Various configurations of the patch-clamp method are powerful tools for examining the transport of charged solutes across biological membranes. Originally developed for the study of relatively large cells which adhere to solid surfaces under in vitro culture, these methods have been increasingly applied to small cells or organelles in suspension. Under these conditions, a number of significant technical problems may arise as a result of the smaller geometry. Here, we examined these problems using human erythrocytes infected with the malaria parasite, Plasmodium falciparum, a system where experimental differences and the technical difficulty of erythrocyte patch-clamp have hindered universal agreement on the properties of the induced ion channels. We found that patch-clamp recordings on infected erythrocytes are especially susceptible to artifacts from mechanical perturbations due to solution flow around the cell.

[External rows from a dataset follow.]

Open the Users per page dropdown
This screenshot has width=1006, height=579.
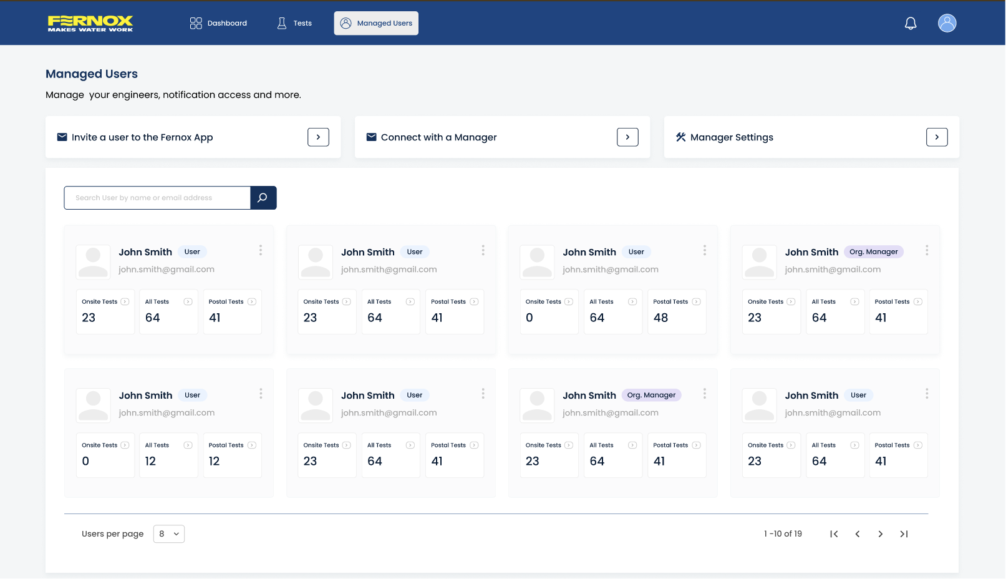click(x=169, y=534)
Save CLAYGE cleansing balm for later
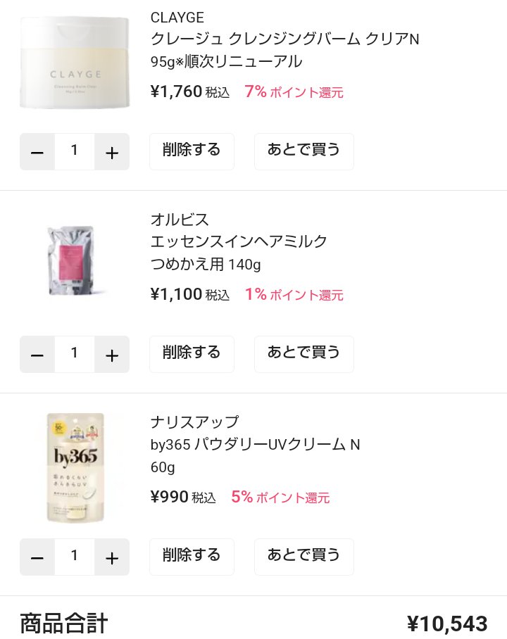The image size is (507, 639). pos(303,151)
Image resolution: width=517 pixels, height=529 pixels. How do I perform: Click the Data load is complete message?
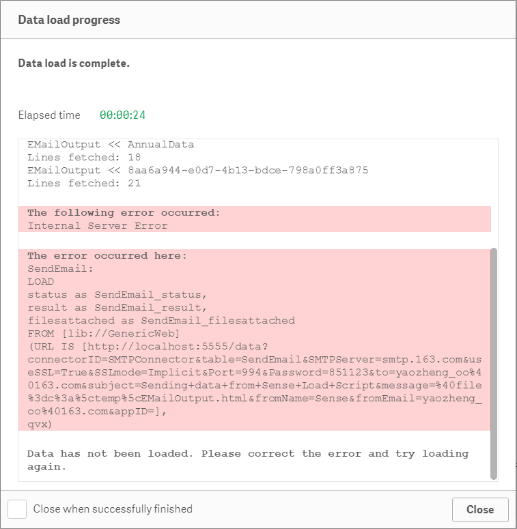74,63
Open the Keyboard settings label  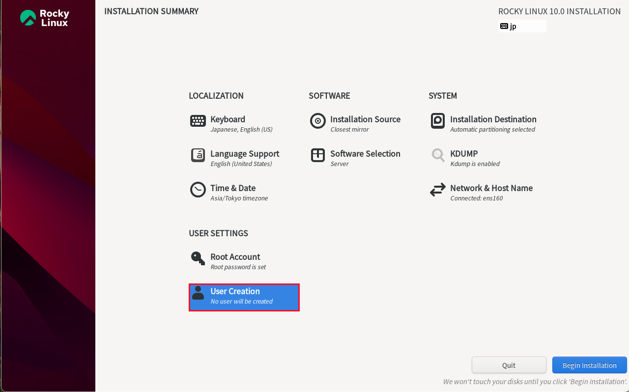(228, 119)
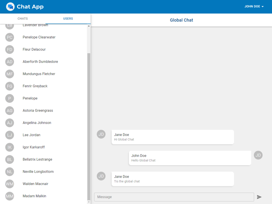
Task: Click the dropdown arrow next to JOHN DOE
Action: click(x=263, y=7)
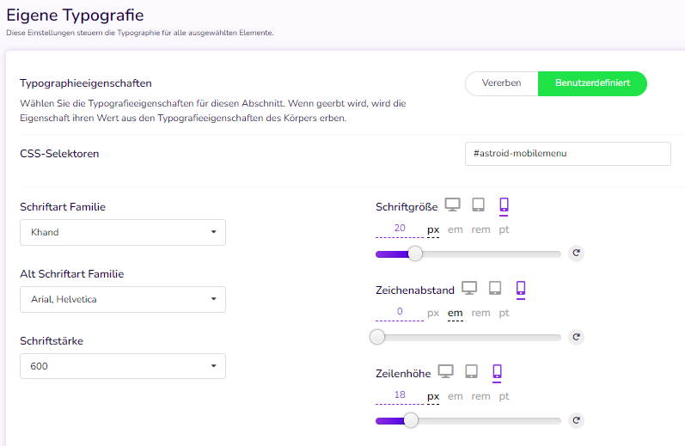Select desktop device icon for Schriftgröße

453,205
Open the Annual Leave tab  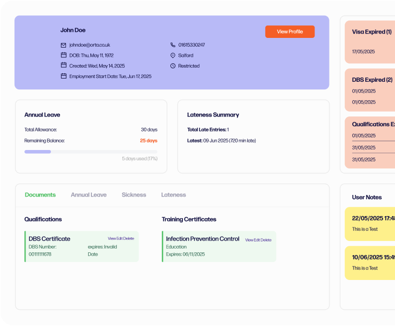coord(89,195)
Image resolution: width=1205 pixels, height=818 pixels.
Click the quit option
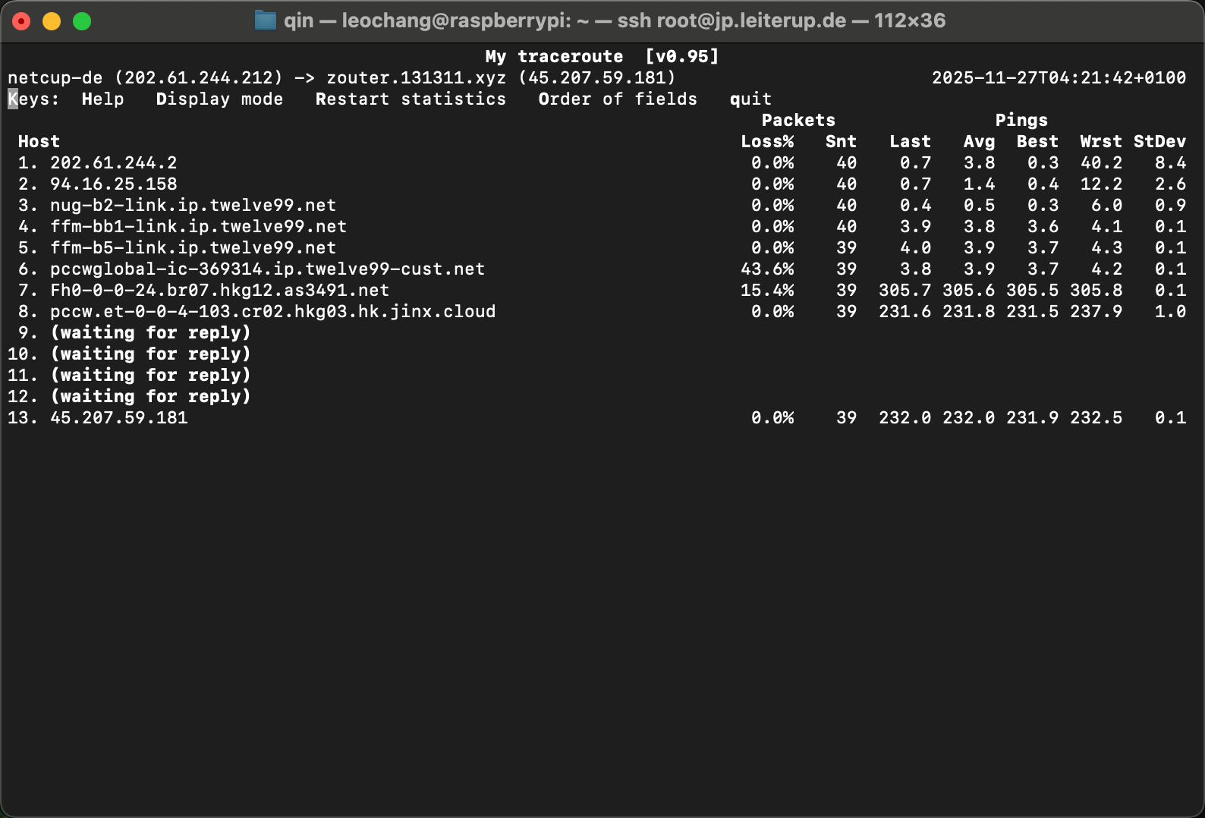pyautogui.click(x=750, y=99)
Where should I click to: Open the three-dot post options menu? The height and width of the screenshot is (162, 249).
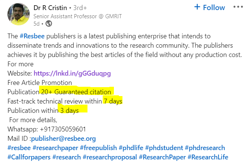(x=238, y=7)
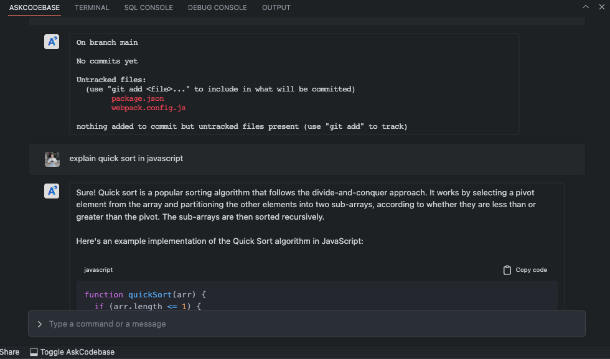610x359 pixels.
Task: Open the SQL CONSOLE tab
Action: coord(148,7)
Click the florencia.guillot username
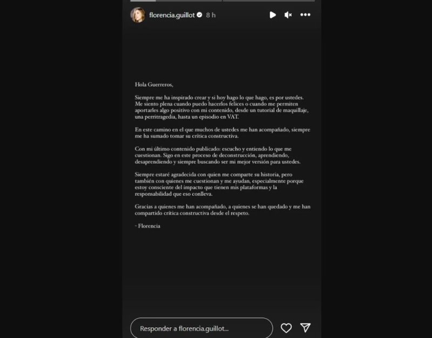This screenshot has width=432, height=338. click(172, 15)
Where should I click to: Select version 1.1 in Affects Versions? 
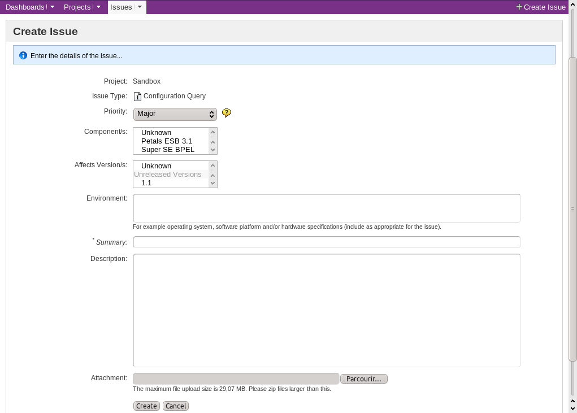(146, 183)
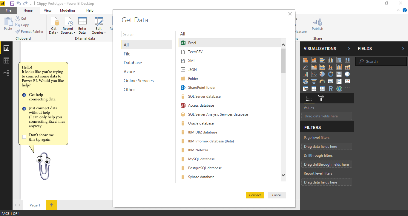408x216 pixels.
Task: Open Relationships view from the sidebar
Action: pyautogui.click(x=6, y=73)
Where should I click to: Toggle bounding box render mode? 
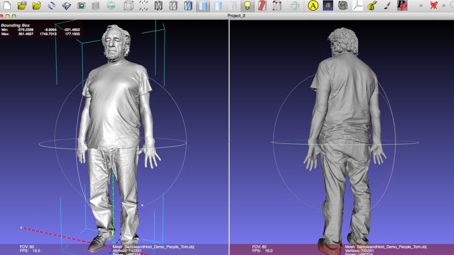[128, 6]
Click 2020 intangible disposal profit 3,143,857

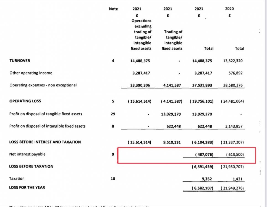click(234, 126)
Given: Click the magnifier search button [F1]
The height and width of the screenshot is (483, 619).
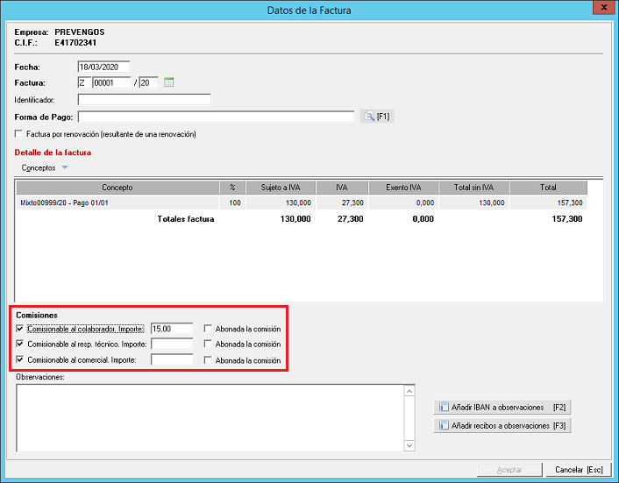Looking at the screenshot, I should click(x=376, y=117).
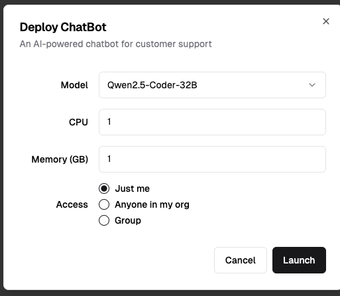Click the Memory (GB) field label
The height and width of the screenshot is (296, 340).
[x=60, y=159]
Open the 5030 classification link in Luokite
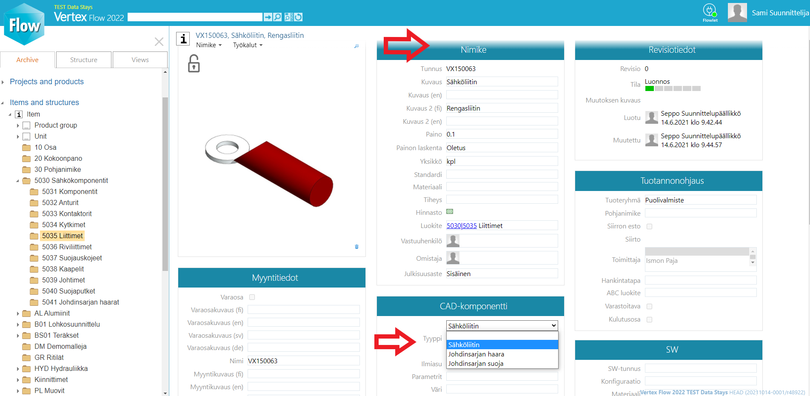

To minimize these artifacts, we designed a new perfusion chamber whose geometry allows controlled solution flow around the fragile erythrocyte. Not only were recordings acquired in this chamber significantly less susceptible to perfusion artifacts, but the chamber permitted rapid and reversible application of known inhibitors with negligible mechanical agitation. Electrophysiological recordings then faithfully reproduced several findings made with more traditional methods. The new perfusion chamber should also be useful for patch-clamp recordings on blood cells, protoplasts, and organelles.